If you want your video to sound awesome, it's not enough to just have great audio, music, and sound effects. You need to put the effort into sound editing.

And here you'll learn the main aspects to take care of when it comes to your video's audio track.

Aim for Best Quality in Audio Resources

First things first, before diving into the best tips for editing audio, you need to have audio to edit.

Audio Recording

If your footage includes audio input, you must make sure to record it in the best quality possible. Of course, this depends on your budget and the kind of equipment you have.

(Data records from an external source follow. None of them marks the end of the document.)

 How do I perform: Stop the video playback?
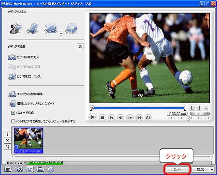tap(102, 118)
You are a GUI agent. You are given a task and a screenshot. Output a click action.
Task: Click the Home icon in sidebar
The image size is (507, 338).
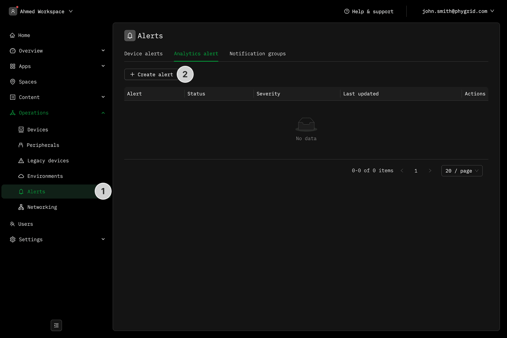click(x=12, y=35)
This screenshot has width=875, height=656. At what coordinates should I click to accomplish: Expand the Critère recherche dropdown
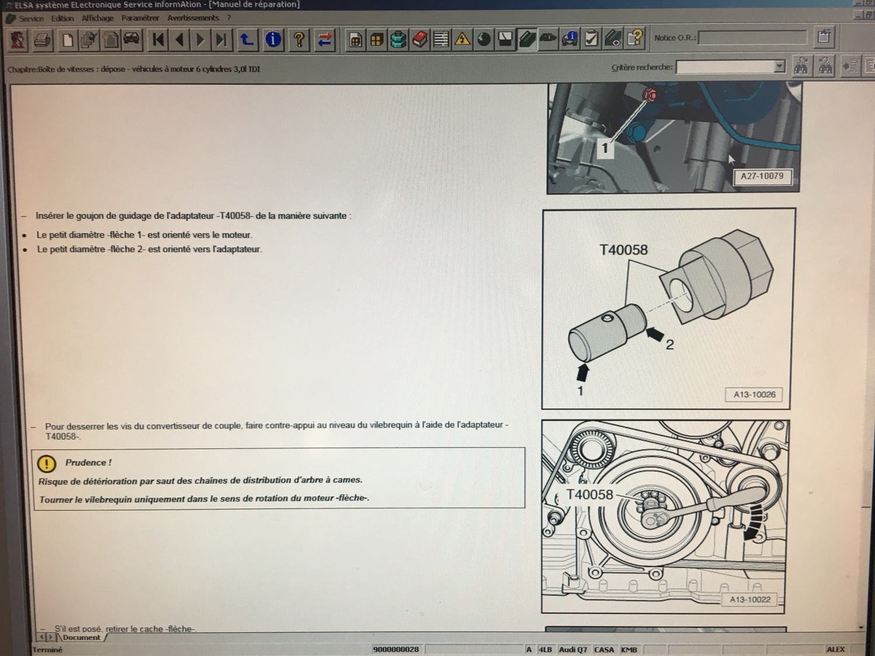779,67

If you have a camera with XLR input, you should have a professional-like audio recorder built into the device. And then it'll be a matter of choosing the right microphone for your purposes, focusing on the pickup pattern (the way the microphone captures sound in space).

If your camera doesn't have XLR jack, the quality of the audio you can record won't be sufficient for the final cut. In this case, you'll need a stand-alone audio recorder. According to your possibilities, you can use anything from a professional portable recorder, a good enough handy audio recorder, or even an old smartphone (like an iPhone).

Music & Sound Effects – Stock Audio

Now, the custom audio, if you have it will be the central piece of your track. But even when it's flawlessly recorded — and it should be –, this is not enough to provide a rich sound experience for the audience. An audio track that is nothing but people talking can easily drive your audience away, regardless of how compelling the footage might be.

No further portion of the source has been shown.